Le contexte du changement climatique et de la transition agroécologique renforce l’exigence d’un usage sobre de l’eau en agriculture.

L’irrigation fait l’objet de nombreux débats quant à l’amélioration de ses performances tant technologiques qu’agronomiques et environnementales. Elle représente l’un des moyens de s’adapter et d’atténuer les effets du changement climatique. Pour qu’elle puisse pleinement jouer ce rôle d’un point de vue technique, tout en prenant en compte la durabilité des milieux aquatiques et des ressources en eau et en énergie, une meilleure connaissance des matériels, des outils existants et de leur utilisation est ainsi nécessaire.

Pour tous les acteurs et praticiens de l’irrigation de l’eau agricole, la quatrième édition de ce guide pratique propose des outils actualisés d’analyse et d’aide à la décision sur la gestion et la conduite de l’irrigation (depuis l’échelle du territoire jusqu’à la parcelle), les notions de base en hydraulique, les stations de pompage, les différentes techniques d’irrigation (aspersion, localisée, de surface) et l’efficience de l’irrigation en eau et en énergie.

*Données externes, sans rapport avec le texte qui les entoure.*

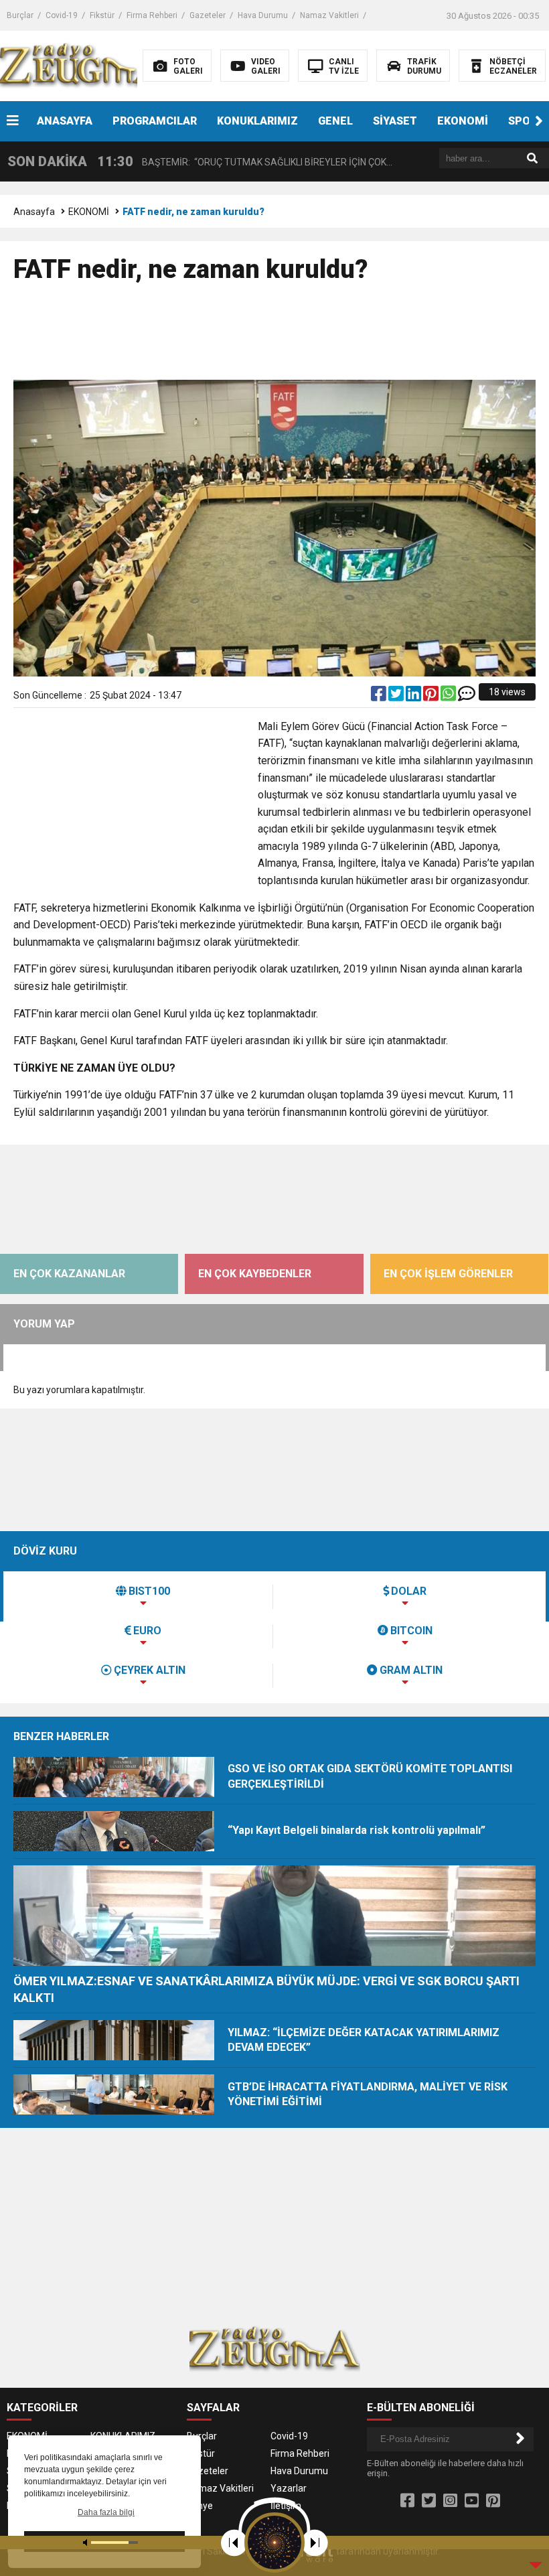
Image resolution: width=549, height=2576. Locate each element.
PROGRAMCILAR (154, 121)
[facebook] (379, 696)
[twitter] (397, 696)
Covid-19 (62, 15)
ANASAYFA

Cet ouvrage rassemble les connaissances fondamentales sur le sujet, des informations pratiques pour sa mise en oeuvre et de nombreux compléments numériques comme des calculatrices hydrauliques ou des exemples de cas concrets.

Il a été élaboré sous la coordination de l’Afeid (Association française pour l’eau, l’irrigation et le drainage), en étroite collaboration avec les organismes de recherche-développement et les instituts techniques, et s’adresse à l’ensemble des acteurs de l’irrigation et de la gestion de l’eau, agriculteurs, conseillers de développement, ingénieurs, techniciens.

Ingénieure et docteure en agronomie, Claire Wittling a étudié les services écosystémiques des sols en lien avec l’eau. Actuellement ingénieure de recherche à INRAE, UMR G-EAU, ses travaux portent sur l’amélioration de l’efficience et de la productivité de l’irrigation.

Ingénieur agronome et docteur en mécanique, Pierre Ruelle a mené des recherches à Irstea sur le pilotage de l’irrigation et sa gestion à différentes échelles, en collaboration avec des agroéconomistes.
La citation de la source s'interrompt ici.